[EXTRACTED INFORMATION — start]

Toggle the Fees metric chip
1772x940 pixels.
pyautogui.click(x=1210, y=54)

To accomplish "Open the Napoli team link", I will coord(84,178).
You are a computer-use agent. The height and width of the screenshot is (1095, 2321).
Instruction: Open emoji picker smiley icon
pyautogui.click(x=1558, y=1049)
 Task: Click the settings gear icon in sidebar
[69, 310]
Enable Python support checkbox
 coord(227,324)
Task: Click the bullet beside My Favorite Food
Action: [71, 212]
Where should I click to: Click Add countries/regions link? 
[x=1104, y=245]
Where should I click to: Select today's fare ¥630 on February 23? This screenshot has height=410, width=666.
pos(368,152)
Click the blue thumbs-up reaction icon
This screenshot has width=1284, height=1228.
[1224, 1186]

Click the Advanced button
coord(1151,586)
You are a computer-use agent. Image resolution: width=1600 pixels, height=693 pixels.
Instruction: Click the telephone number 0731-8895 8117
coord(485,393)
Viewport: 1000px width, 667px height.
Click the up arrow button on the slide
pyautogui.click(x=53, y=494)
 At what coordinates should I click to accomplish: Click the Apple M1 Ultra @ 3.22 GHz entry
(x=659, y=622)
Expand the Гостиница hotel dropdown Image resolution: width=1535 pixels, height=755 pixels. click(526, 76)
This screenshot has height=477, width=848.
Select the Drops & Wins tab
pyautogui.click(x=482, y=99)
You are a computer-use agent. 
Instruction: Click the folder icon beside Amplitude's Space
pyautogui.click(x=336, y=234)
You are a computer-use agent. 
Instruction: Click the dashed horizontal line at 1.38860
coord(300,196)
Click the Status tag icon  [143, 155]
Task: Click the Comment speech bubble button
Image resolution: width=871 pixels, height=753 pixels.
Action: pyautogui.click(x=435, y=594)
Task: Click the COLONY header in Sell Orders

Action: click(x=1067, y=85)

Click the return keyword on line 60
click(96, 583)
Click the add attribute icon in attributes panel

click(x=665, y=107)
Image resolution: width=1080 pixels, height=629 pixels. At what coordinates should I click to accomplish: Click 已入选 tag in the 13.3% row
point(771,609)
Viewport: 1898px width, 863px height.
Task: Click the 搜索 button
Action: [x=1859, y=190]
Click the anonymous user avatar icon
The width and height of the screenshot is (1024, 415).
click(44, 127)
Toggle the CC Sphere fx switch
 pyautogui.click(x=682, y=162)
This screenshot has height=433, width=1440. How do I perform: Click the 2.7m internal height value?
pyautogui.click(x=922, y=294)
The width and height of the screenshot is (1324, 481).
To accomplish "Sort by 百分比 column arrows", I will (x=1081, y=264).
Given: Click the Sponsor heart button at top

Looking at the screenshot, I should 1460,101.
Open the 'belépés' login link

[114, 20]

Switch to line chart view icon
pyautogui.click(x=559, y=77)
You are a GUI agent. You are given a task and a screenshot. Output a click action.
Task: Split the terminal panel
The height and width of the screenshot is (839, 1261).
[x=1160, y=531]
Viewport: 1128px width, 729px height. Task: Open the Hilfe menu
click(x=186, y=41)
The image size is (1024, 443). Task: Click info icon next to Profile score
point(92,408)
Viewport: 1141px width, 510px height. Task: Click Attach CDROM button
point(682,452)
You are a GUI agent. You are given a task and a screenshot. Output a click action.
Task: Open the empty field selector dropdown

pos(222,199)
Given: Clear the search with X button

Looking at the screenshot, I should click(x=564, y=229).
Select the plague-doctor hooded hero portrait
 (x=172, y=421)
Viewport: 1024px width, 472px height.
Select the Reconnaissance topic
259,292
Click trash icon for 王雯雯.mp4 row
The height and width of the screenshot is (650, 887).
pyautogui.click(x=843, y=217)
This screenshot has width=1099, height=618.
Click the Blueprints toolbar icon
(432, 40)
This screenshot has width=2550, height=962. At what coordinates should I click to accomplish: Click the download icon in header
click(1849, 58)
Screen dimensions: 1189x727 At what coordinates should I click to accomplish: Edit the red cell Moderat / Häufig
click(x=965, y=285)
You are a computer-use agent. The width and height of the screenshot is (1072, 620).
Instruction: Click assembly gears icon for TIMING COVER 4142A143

[EXTRACTED INFORMATION — finish]

With the line holding "Where should I click to: Click" as the first and the line holding "You are a computer-use agent. Image" as the last, set down that range of the entries above exactly, and nothing else.

Where should I click to: Click Add countries/regions link? 
[x=1104, y=245]
Where should I click to: Select today's fare ¥630 on February 23? This screenshot has height=410, width=666.
pos(368,152)
Click the blue thumbs-up reaction icon
This screenshot has width=1284, height=1228.
[1224, 1186]

Click the Advanced button
coord(1151,586)
You are a computer-use agent. Image resolution: width=1600 pixels, height=693 pixels.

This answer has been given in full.